YOUR INSTRUCTIONS: Reproduce the rows from the line containing "Selected Zines (73, 210)" through the end of the rows, substituting "Facebook" for "Instagram" and leaving everything else unchanged.

RECORDS FOR THE TASK:
(begin)
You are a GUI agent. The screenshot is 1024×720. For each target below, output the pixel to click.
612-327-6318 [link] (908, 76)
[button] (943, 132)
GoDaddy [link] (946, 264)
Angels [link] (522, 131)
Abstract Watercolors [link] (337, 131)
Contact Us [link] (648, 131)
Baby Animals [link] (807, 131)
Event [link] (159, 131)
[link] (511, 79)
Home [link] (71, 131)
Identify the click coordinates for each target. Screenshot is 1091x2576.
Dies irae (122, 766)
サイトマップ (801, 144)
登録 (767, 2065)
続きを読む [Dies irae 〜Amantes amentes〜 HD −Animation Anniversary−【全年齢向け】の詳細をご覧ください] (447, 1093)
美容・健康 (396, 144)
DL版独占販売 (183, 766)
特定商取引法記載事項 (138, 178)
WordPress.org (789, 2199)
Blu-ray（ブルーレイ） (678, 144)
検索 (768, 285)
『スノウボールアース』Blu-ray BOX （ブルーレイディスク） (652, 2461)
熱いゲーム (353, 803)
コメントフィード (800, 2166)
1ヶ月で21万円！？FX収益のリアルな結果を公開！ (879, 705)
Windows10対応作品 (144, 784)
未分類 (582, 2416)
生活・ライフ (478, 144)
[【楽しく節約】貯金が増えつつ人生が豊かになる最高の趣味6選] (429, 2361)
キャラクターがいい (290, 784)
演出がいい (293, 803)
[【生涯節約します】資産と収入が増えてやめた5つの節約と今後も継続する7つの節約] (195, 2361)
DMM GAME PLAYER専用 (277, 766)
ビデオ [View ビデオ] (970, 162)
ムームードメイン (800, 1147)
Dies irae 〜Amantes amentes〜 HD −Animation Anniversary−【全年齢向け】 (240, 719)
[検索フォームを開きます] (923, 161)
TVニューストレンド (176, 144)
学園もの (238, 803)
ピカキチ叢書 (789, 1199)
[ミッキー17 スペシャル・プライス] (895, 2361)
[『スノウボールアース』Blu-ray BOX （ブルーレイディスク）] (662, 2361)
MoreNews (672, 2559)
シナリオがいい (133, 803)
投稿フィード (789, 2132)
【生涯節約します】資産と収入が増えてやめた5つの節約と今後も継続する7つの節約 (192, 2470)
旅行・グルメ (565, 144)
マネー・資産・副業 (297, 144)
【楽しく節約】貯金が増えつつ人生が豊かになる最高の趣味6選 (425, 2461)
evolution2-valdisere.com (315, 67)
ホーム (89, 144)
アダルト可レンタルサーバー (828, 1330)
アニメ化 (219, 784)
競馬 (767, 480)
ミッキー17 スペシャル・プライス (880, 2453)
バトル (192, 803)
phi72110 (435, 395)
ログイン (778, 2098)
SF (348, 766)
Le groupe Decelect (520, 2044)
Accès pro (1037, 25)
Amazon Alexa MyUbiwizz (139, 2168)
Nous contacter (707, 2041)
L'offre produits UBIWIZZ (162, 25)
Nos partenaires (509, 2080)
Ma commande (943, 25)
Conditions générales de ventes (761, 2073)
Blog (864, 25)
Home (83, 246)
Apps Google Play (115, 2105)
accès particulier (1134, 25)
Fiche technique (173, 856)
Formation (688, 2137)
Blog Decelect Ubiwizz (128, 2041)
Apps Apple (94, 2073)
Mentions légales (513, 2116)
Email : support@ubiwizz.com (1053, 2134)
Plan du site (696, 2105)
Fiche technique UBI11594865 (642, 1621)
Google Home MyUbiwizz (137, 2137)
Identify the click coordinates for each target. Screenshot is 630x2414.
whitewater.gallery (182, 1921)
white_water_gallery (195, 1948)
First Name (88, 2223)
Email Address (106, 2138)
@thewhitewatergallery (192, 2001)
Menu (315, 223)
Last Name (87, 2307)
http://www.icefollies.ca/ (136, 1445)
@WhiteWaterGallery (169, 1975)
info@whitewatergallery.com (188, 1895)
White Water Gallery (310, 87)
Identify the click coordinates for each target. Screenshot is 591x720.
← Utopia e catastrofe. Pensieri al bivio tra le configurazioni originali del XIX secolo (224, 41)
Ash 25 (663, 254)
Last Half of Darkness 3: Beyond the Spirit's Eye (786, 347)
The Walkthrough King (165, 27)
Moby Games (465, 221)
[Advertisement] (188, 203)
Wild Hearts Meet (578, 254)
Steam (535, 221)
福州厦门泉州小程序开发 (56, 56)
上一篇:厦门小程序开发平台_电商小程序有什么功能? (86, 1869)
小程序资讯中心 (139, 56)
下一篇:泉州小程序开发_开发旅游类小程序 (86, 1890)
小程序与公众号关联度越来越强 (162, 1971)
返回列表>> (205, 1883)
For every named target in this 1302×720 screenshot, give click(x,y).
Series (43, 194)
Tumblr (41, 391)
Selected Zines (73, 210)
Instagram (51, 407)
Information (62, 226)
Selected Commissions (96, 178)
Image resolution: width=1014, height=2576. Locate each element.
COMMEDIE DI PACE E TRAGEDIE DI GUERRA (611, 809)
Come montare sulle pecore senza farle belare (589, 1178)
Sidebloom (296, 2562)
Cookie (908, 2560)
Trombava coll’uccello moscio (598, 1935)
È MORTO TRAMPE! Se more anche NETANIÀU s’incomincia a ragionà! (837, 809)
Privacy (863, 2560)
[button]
(end)
REPLY:
Selected Zines (73, 210)
Facebook (51, 407)
Information (62, 226)
Selected Commissions (96, 178)
Image resolution: width=1014, height=2576. Locate each element.
COMMEDIE DI PACE E TRAGEDIE DI GUERRA (611, 809)
Come montare sulle pecore senza farle belare (589, 1178)
Sidebloom (296, 2562)
Cookie (908, 2560)
Trombava coll’uccello moscio (598, 1935)
È MORTO TRAMPE! Se more anche NETANIÀU s’incomincia a ragionà! (837, 809)
Privacy (863, 2560)
[button]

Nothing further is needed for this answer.